Understanding when and how much a model gradient leaks information about the training sample is an important question in privacy. In this paper, we present a surprising result: even without training or memorizing the data, we can fully reconstruct the training samples from a single gradient query at a randomly chosen parameter value. We prove the identifiability of the training data under mild conditions: with shallow or deep neural networks and a wide range of activation functions.
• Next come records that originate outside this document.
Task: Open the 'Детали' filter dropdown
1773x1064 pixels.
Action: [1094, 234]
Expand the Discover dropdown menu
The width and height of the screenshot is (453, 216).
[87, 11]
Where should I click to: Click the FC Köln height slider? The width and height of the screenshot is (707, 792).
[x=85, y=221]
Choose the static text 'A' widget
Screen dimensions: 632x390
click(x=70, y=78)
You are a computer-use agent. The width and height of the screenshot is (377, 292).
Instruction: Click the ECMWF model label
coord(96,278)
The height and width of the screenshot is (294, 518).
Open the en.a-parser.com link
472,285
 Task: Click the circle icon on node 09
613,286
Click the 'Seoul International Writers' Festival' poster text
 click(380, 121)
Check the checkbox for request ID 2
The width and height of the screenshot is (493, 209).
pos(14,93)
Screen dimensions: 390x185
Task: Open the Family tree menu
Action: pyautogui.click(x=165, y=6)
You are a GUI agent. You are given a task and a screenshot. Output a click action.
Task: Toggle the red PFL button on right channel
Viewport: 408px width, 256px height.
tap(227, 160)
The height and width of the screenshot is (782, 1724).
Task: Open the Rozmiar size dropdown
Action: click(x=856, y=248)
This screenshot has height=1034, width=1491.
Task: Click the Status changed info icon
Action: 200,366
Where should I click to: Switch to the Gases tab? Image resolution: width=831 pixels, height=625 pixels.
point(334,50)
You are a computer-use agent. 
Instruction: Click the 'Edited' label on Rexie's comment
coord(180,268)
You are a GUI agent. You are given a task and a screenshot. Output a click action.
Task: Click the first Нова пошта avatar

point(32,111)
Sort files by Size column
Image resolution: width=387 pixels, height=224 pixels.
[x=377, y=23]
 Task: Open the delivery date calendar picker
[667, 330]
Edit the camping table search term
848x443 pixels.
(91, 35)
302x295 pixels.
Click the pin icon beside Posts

We also present a statistically and computationally efficient algorithm based on tensor decomposition to reconstruct the training data. As a provable attack that reveals sensitive training data, our findings suggest potential severe threats to privacy, especially in federated learning.

翻译：理解模型梯度在何时以及多大程度上泄露训练样本信息，是隐私领域的一个重要问题。本文提出一个令人惊讶的结果：即使不训练或记忆数据，我们也能在随机选择的参数值上，通过单一梯度查询完全重构训练样本。我们在温和条件下证明了训练数据的可辨识性：这些条件包括浅层或深层神经网络以及广泛的激活函数。我们还提出了一种基于张量分解的统计和计算高效算法，用于重构训练数据。作为一种可证明的、揭示敏感训练数据的攻击方法，我们的发现表明隐私可能面临严重威胁，特别是在联邦学习中。